Comparison of three sonographic morphology indices and evaluation of its accuracy in predicting ovarian malignancy
DOI:
https://doi.org/10.18203/2320-1770.ijrcog20260158Keywords:
Malignancy index, Morphology index, Ovarian tumorAbstract
Background: Identifying whether an adnexal mass is benign or malignant is crucial because it guides surgeons regarding the type of operative intervention needed. The aim of this study was to evaluate the accuracy of three sonographic morphology indices (DePriest, Sassone, and Ueland) and the risk of malignancy index for preoperative triaging of adnexal masses and comparing their effectiveness in predicting ovarian malignancy.
Methods: A prospective cross-sectional study conducted at Paropakar Maternity and Women’s Hospital from August 2021 to October 2022 underwent an ultrasound scan 48 hours prior to surgery. The specificity, sensitivity, negative predictive value, positive predictive value, and accuracy of all three morphological indices and the risk of malignancy index were calculated and compared.

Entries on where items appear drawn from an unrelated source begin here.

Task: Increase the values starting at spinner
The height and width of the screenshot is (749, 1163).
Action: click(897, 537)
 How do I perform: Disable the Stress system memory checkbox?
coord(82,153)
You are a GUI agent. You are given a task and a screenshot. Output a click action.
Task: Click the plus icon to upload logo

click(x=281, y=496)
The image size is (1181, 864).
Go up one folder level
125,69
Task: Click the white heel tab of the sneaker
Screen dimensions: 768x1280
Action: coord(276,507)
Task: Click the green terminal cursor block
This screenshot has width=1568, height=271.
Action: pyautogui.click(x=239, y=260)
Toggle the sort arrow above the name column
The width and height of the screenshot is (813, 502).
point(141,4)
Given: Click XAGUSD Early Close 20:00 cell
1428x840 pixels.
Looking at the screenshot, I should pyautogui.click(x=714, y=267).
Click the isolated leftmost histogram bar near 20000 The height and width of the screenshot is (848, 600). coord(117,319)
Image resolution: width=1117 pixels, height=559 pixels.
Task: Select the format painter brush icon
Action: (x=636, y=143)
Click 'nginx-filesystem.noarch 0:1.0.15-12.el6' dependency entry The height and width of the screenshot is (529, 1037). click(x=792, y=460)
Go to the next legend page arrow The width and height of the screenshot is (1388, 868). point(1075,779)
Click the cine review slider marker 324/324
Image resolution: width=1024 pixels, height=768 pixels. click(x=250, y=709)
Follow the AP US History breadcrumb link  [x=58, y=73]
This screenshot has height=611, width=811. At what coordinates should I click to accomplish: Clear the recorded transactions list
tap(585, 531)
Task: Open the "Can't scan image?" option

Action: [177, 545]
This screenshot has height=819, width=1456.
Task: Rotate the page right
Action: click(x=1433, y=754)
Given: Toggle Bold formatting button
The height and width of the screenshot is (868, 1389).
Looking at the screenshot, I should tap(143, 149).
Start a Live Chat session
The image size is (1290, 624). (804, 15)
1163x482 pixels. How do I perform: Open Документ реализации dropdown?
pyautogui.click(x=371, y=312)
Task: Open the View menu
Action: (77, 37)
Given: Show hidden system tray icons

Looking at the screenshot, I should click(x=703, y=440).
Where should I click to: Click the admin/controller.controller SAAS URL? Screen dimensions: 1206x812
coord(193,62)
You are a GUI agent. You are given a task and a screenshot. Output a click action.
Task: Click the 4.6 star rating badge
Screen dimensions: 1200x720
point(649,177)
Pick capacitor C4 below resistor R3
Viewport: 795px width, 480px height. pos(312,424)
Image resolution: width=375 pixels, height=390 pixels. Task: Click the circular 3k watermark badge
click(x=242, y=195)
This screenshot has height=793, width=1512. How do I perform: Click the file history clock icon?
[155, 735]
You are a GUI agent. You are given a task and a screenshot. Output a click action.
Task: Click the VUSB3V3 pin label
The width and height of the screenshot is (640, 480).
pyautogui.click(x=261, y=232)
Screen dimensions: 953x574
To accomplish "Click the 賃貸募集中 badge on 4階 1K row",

Results: Among 107 patients, 69 (52.3%) had benign tumors, 11 (8.55%) were borderline, and 27 (20.8%) were malignant. The most common malignant ovarian tumor was serous cystadenocarcinoma (14 cases), followed by immature teratoma (5 cases) and granulosa cell tumor (4 cases). The sensitivity of the DePriest, Sassone, and Ueland morphology indices, along with the RMI, was 77.7%, 73%, 85%, and 65%, respectively. Their corresponding specificities were 82.3%, 86.25%, 78.75%, and 73.7%. In terms of accuracy, DePriest achieved 81.48%, Sassone 83%, Ueland 80.37%, and RMI only 74%.
Conclusions: Although the Ueland morphology index was the most sensitive in predicting ovarian malignancy, the preoperative diagnostic accuracy was similar across all three morphology indices, while it was notably lower for the risk of malignancy index (RMI).